Unfortunately I'm not sure what GDFError: GDF_VALIDITY_UNSUPPORTED means. I'm hoping that @jrhemstad can help explain that error. Unfortunately I don't have a minimal reproducible example here.

Delinquency over time

Then there is delinquency over time. I'm a bit confused by the use of query here and the repetition. I wonder if there is a way to make this cell a bit smaller while achieving the same result (as well as working on dask-cudf dataframes)

delinq = performance[['loan_id', 'monthly_reporting_period', 'current_loan_delinquency_status']]
delinq_30 = delinq.query('current_loan_delinquency_status >= 1')[['loan_id', 'monthly_reporting_period']].groupby('loan_id').min()
delinq_30['delinquency_30'] = delinq_30['monthly_reporting_period']
# del delinq['monthly_reporting_period']

delinq_90 = delinq.query('current_loan_delinquency_status >= 3')[['loan_id', 'monthly_reporting_period']].groupby('loan_id').min()
delinq_90['delinquency_90'] = delinq_90['monthly_reporting_period']
# del delinq_90['monthly_reporting_period']

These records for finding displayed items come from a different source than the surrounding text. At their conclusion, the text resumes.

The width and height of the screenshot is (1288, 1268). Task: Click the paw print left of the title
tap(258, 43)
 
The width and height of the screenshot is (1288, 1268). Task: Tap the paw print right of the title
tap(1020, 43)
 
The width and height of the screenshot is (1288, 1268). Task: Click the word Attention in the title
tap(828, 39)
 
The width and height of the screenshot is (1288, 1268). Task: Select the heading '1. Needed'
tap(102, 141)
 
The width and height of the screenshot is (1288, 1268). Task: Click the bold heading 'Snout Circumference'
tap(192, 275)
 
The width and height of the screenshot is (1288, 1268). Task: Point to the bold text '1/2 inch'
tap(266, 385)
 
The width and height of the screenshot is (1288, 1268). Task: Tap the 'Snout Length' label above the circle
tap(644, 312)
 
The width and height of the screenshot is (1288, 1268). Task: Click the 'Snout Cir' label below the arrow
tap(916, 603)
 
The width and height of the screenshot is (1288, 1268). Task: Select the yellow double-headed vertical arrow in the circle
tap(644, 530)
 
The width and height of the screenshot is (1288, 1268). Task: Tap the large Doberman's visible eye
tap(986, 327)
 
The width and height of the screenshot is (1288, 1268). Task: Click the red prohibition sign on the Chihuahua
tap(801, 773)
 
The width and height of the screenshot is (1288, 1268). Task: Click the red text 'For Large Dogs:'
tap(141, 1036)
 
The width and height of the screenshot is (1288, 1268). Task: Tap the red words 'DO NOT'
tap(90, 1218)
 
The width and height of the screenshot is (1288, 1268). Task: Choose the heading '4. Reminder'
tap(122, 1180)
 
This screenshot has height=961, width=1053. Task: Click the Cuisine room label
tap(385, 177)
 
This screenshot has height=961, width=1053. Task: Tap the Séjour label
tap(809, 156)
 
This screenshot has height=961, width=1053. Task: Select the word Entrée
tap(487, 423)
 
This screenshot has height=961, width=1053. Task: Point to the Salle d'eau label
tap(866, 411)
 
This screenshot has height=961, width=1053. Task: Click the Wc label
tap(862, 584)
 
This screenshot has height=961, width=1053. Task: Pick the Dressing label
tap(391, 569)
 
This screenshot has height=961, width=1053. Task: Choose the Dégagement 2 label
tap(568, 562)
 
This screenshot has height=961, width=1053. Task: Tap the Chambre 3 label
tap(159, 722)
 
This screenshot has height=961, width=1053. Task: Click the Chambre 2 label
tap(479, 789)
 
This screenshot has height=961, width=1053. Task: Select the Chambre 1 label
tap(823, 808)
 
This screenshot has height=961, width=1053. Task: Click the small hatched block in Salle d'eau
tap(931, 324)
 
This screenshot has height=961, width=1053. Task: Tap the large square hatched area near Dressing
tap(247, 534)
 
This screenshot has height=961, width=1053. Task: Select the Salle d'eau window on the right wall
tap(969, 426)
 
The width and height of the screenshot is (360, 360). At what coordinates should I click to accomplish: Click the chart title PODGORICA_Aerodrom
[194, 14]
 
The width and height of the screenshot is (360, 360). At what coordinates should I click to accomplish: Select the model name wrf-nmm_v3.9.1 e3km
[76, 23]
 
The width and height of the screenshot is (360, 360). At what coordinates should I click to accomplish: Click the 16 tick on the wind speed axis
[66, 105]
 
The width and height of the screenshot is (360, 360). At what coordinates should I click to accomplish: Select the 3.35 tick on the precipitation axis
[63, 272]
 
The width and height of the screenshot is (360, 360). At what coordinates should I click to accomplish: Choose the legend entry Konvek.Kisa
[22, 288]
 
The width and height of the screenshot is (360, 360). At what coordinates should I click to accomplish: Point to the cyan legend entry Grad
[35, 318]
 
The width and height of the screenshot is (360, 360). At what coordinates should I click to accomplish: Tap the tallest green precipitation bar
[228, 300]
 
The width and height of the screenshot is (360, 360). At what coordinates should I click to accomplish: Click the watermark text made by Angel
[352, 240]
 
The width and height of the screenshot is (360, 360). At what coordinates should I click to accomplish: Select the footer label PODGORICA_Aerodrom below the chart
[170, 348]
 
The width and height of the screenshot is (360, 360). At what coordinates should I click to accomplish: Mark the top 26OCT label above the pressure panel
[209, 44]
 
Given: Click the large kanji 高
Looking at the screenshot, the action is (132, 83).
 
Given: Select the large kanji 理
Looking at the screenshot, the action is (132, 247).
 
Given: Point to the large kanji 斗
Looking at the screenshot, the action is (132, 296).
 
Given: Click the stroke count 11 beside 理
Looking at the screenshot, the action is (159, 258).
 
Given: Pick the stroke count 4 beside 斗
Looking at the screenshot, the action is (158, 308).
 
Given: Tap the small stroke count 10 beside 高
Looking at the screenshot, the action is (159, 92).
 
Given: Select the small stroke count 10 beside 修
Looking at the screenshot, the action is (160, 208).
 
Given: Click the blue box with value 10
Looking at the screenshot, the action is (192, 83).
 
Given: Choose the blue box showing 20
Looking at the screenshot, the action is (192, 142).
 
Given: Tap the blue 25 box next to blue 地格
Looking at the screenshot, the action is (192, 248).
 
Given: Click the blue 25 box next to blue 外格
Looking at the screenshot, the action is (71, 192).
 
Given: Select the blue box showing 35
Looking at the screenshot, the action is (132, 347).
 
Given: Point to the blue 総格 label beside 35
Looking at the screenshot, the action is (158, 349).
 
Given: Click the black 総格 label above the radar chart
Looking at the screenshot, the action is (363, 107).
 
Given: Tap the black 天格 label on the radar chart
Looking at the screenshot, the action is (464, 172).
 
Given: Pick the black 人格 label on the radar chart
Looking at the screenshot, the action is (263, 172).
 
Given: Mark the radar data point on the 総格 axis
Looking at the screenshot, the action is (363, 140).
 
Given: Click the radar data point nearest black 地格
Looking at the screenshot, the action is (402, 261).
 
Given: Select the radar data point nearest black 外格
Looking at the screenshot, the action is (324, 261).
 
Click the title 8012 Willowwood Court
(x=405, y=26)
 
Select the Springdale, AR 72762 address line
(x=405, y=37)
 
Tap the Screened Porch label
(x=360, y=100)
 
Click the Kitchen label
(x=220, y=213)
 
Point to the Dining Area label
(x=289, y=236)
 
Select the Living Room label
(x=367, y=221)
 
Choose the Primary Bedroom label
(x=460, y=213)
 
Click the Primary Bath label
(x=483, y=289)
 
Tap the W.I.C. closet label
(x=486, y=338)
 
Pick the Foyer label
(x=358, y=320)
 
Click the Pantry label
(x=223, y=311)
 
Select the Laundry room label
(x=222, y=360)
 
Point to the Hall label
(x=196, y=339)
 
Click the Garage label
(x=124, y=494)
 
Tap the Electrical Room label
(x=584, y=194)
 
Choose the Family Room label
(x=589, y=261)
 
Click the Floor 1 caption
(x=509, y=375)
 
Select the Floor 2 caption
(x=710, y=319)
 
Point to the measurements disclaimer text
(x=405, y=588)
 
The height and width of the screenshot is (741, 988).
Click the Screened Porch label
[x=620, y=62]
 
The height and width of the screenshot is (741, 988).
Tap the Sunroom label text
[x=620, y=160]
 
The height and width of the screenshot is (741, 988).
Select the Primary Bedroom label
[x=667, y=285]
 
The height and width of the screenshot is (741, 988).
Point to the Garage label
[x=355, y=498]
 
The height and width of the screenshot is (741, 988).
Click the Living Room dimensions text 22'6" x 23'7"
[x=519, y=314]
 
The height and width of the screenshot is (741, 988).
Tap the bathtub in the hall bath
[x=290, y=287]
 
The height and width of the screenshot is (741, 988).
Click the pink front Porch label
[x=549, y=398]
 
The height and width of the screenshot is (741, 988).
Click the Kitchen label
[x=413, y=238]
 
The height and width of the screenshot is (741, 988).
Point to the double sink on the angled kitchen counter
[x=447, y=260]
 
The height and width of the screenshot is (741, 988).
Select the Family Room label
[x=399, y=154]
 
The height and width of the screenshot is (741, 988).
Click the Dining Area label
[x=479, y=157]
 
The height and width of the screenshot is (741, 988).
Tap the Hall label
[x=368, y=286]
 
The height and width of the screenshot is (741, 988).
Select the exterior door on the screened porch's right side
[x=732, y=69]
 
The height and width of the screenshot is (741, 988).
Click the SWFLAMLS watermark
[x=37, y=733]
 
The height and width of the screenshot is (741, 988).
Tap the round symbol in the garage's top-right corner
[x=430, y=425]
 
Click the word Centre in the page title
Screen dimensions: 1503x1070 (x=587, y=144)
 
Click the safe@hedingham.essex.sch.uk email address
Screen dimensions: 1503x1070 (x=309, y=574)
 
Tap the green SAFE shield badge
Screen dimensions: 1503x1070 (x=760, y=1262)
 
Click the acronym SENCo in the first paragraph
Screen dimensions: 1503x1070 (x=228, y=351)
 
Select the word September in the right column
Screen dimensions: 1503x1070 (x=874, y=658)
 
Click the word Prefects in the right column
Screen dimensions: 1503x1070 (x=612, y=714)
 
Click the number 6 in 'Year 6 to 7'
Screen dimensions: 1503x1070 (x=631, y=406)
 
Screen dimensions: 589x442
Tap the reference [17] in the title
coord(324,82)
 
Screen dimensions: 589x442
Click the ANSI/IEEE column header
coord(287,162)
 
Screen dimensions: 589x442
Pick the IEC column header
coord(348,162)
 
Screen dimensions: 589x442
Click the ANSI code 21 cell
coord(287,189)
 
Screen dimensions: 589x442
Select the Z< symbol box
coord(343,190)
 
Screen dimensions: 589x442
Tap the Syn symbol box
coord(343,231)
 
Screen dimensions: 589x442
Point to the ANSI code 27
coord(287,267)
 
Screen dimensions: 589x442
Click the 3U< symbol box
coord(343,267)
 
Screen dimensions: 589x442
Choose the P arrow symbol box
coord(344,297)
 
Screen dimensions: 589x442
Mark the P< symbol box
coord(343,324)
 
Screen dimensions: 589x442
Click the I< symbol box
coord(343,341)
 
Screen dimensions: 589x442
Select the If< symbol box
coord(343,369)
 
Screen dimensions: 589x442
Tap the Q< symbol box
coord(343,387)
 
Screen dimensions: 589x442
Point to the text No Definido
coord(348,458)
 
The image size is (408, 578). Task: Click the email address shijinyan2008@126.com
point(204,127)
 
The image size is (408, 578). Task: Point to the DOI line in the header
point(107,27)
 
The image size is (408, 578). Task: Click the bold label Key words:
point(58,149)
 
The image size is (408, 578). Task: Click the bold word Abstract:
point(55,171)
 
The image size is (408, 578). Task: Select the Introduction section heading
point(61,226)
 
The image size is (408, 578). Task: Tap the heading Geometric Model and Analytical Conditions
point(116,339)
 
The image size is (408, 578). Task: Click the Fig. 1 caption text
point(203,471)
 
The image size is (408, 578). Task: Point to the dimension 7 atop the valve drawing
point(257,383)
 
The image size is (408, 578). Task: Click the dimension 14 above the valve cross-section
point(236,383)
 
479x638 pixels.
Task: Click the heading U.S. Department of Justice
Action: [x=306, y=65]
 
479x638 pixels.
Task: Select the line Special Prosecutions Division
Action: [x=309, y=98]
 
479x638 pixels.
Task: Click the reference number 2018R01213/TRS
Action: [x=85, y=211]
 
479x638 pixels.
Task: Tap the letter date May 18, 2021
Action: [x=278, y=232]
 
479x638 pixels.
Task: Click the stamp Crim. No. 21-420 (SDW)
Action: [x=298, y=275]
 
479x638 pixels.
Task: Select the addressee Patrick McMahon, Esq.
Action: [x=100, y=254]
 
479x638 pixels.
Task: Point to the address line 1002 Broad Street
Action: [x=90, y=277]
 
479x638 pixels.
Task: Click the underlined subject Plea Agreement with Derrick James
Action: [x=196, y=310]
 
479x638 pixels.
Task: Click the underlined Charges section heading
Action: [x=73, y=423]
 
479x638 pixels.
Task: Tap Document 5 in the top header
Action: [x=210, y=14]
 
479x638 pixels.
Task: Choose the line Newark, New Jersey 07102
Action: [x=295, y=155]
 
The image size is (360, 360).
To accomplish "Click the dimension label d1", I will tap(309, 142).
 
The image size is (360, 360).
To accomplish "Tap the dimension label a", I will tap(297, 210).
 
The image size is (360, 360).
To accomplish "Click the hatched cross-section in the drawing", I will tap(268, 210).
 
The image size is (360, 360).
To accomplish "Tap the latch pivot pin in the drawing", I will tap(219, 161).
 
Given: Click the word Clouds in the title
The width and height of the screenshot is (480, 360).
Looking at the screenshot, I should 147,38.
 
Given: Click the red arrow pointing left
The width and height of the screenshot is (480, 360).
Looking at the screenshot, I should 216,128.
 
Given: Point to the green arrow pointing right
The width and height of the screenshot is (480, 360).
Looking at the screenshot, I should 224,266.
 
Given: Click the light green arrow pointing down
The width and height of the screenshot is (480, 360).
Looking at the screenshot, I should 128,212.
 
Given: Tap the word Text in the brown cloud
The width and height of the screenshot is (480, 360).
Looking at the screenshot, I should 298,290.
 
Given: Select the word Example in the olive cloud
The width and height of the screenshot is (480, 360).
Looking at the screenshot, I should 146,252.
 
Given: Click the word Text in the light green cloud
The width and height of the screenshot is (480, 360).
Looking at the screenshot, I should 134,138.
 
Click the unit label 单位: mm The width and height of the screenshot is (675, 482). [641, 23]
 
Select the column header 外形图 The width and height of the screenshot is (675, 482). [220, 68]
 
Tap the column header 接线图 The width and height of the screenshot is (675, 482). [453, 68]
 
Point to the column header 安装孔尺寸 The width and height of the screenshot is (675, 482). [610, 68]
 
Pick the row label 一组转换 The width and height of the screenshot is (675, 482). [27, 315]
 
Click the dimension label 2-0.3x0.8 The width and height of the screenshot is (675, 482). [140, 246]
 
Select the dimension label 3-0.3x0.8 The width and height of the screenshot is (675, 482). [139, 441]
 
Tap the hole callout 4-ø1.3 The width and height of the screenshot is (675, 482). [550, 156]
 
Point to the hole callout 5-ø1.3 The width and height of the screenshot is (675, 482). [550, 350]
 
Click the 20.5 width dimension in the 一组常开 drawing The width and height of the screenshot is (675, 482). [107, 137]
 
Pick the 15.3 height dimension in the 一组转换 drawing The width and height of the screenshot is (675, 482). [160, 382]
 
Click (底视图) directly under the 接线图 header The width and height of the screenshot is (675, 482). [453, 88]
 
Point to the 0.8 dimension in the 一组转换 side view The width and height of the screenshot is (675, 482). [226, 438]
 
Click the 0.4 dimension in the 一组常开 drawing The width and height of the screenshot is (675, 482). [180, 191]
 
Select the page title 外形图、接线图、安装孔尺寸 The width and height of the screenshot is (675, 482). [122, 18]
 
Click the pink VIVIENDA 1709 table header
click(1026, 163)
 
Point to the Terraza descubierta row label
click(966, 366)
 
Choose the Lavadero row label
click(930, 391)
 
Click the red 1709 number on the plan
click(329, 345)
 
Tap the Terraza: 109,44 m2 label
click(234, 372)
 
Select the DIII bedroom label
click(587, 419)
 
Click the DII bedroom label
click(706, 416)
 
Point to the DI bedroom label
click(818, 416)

delinq_180 = delinq.query('current_loan_delinquency_status >= 6')[['loan_id', 'monthly_reporting_period']].groupby('loan_id').min()
delinq_180['delinquency_180'] = delinq_180['monthly_reporting_period']
# del edelinq_180['monthly_reporting_period']

delinq_merge = delinq_30.merge(delinq_90, how='left', on=['loan_id'])
delinq_merge['delinquency_90'] = delinq_merge['delinquency_90'].fillna(np.dtype('datetime64[ms]').type('1970-01-01').astype('datetime64[ms]'))
delinq_merge = delinq_merge.merge(delinq_180, how='left', on=['loan_id'])
delinq_merge['delinquency_180'] = delinq_merge['delinquency_180'].fillna(np.dtype('datetime64[ms]').type('1970-01-01').astype('datetime64[ms]'))

Here was my attempt

delinq = performance[['loan_id', 'monthly_reporting_period', 'current_loan_delinquency_status']]

d30 = delinq[delinq.current_loan_delinquency_status >= 1].groupby('loan_id').min()
d90 = delinq[delinq.current_loan_delinquency_status >= 3].groupby('loan_id').min()
d180 = delinq[delinq.current_loan_delinquency_status >= 6].groupby('loan_id').min()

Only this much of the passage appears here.